SIEMPRE NOS QUEDARÁ EL ROCK (PEPE HOMER)

lunes, 21 de julio de 2014

Demasiado tonto ilustrado

Estoy como gallina en corral ajeno y no veo por donde escapar de este cacareo atronador e incomprensible. No me integro en esta empalagosa “perfomance” que me rodea, fruto de un colectivo barbilampiño y ortopedia siliconada, parido por la hamburguesa y el “manga”.

El sentido común, la salvaguarda de la esencia práctica de nuestra tradición, el rigor empírico y la experiencia ligada a la percepción sensorial como instrumento para la formación del conocimiento y la dirección de nuestra existencia, están “demodé”.

Ahora, los superhéroes de papel couché gobiernan, -desde su inmaculado estucado-, nuestros pasos, nuestros gustos, nuestros curros y nuestras vidas.

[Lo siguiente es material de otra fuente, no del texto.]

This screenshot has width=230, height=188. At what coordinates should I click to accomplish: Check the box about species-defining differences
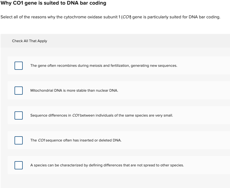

Esgrimiendo el parágrafo “no hagas caso de la gente, la tecnología es más divertida”, se regodean en avergonzar a sus ancestros por un pasado condecorado con algunas medallas que sí fueron justas.

Han rellenado su vida de ausencia práctica a cambio de una teoría ramplona bautizada de innovación donde no huele, ni un poco, a sudor de garaje. No son conscientes estos mandos aniñados que han vivido raquíticamente sin pararse un momentito a observar y respetar la vida de los demás, que es parte de la suya.

Para estos turbo-gestores del siglo XXI, la calle es donde hace un frío o calor insufribles, según las fechas del almanaque, y donde sus preciados zapatos, a los que han dedicado demasiado tiempo en abrillantar, se mojan y embarran esos días odiosos de lluvia entre tanto caminante anónimo que les estorba; un espacio baldío por el que se pasa sin parar, sin mirar y, lo que es peor, sin sentir.

Antes, el tonto era tonto y ejercía como tal, sin más. Era el claro ejemplo de lo que se debía compadecer por el resto de mortales del montón. Ahora, el tonto se puede ilustrar y lo hace sin complejos, disimulando su baba, engordando su estrecha mollera de una teoría de salón y gobernando con una manita suave y sin callo desde las nubes para tantos involuntarios sufridores. Ya no es ejemplo de lo que se debe compadecer, sino el manifiesto ejemplo de lo que no se debe consentir.

Demasiado tonto ilustrado, “vade retro”.